Power Outage Recovery, PrintBroz Security and Dashboard Work

When the Lights Go Out

A power outage corrupted the Claude Code settings file with 107 malformed entries - including hardcoded JWT tokens and plaintext passwords that had leaked in from shell history. No backup existed. Rebuilt from scratch with 53 clean entries and added it to git tracking for future disaster recovery.

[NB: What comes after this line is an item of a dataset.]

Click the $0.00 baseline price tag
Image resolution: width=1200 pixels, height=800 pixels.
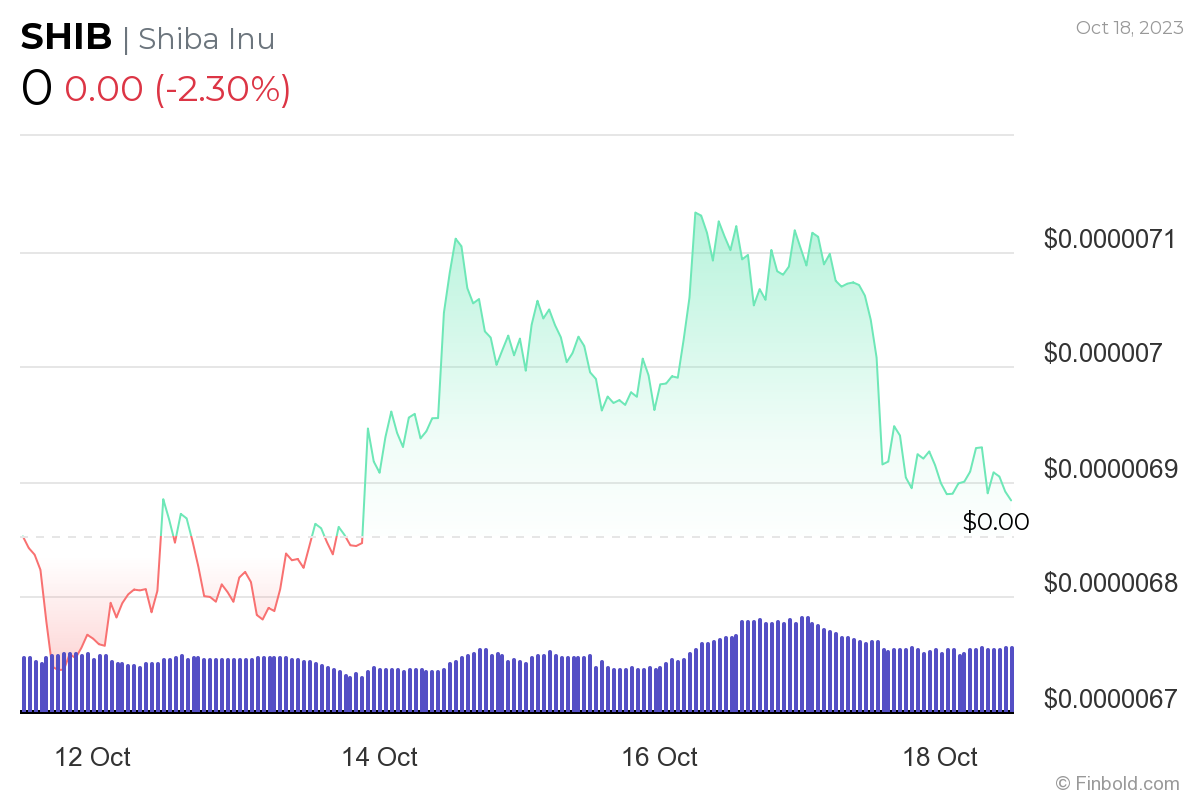(995, 521)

PrintBroz Security Reviews

Completed four security-focused reviews, all previously identified issues that had been fixed:

• CORS restriction - Domain allowlist implemented
• Server-side price recalculation - Backend validates all prices against the pricing database
• CSRF tokens - Proper hash_equals validation with token invalidation
• IP-based rate limiting - File-based implementation with Cloudflare header support

Also found and fixed a critical JWT_SECRET fallback value - changed from a hardcoded fallback to an explicit requirement that throws on missing environment variable.

Dashboard Address Modal

Built an add/edit address modal for the customer dashboard with full CRUD operations, toast notifications, and XSS protection. The single modal pattern reuses one component for both add and edit operations, with an address cache to avoid redundant API calls.

Shopping Basket Verification

Verified the existing shopping basket and checkout implementation was complete - vanilla JS state manager with localStorage, a four-section checkout form with UK validation, and API integration creating Planka cards for order tracking.